There is no real lapse of
time in Cormac’s tale or in Finn’s. An enchanted sleep of a night or twenty-four hours can hardly compare with the lost centuries experienced by
characters like King Herla, Rip van Winkle or the Sleeping Beauty. Nevertheless,
all three of these tales involve a visit to the Otherworld: the under-hill
dwelling of the Sidhe in the adventure of Finn, reminiscent of the caves visited by many characters in my first two posts; and the Land of Women and
the Land of Promise - alternative names for the same Otherworld island, the home of Manannan mac Lir. In each tale the heroes cross a boundary between this world and another: they go under the earth or pass over water. In all three tales, a musical instrument
figures: the three-stringed harp played by Scathach, the branch of silver apple-blossom which enchants Bran and the branch of golden apples which Cormac desires. These produce enchanting music which sends the hearers into a
deep sleep.
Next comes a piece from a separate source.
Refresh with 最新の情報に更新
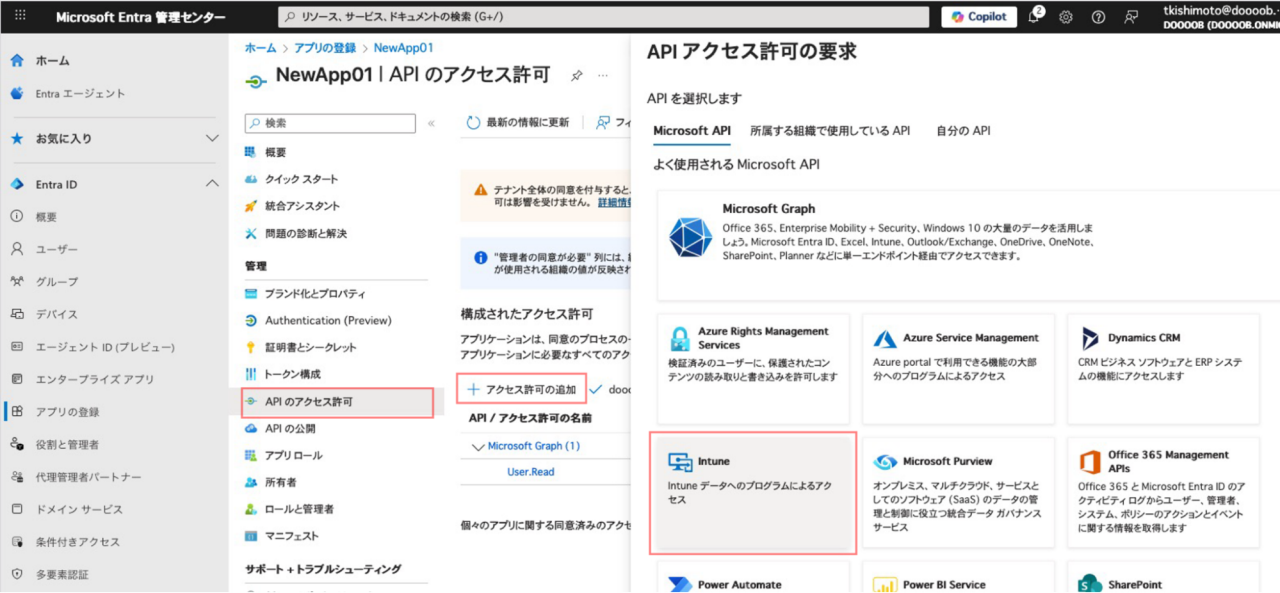This screenshot has height=593, width=1280. (518, 122)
And the fact that the magical branches are apple-branches is suggestive.
Miranda Aldhouse-Green,
commenting on the story of Bran in her 2015 book The Celtic Myths, says of the Land of Women:
This Otherworld was the Land of Forever Young (Tir na n’Og)
but the enchantment ceased to work if humans returned to their own world of
time. The name Avalon, the legendary island burial-place of King Arthur, means
‘Apple-Tree Island’. According to medieval French Arthurian romances, such as
the story of the Holy Grail, Avalon was situated at Glastonbury, an ‘island’ in
the middle of the marshy, low-lying and apple-rich Somerset Levels.
Another name for
Manannan’s Otherworld island is ‘Emain Ablach’ or ‘Emain of the Apples’, and
according to James Mackillup’s wonderful Dictionary
of Celtic Mythology (1998), ‘Emain Ablach appears to be one of several
Celtic contributions to the Arthurian concept of Avalon’. The apple, he says,
was ‘celebrated in numerous functions in Celtic mythology, legend and folklore;
it is an emblem of fruitfulness and sometimes a means to immortality.’ I
suspect that this immortality is equivalent to death: those given it possess it
only for so long as they remain in the Otherworld. To make the return journey,
to set foot on mortal soil – is to re-enter time and crumble into dust.
There is doubtless much more to be said about the enchantments that cause sleep in folklore and fairy tales (think of the Hand of Glory!), but I will revisit the theme another time.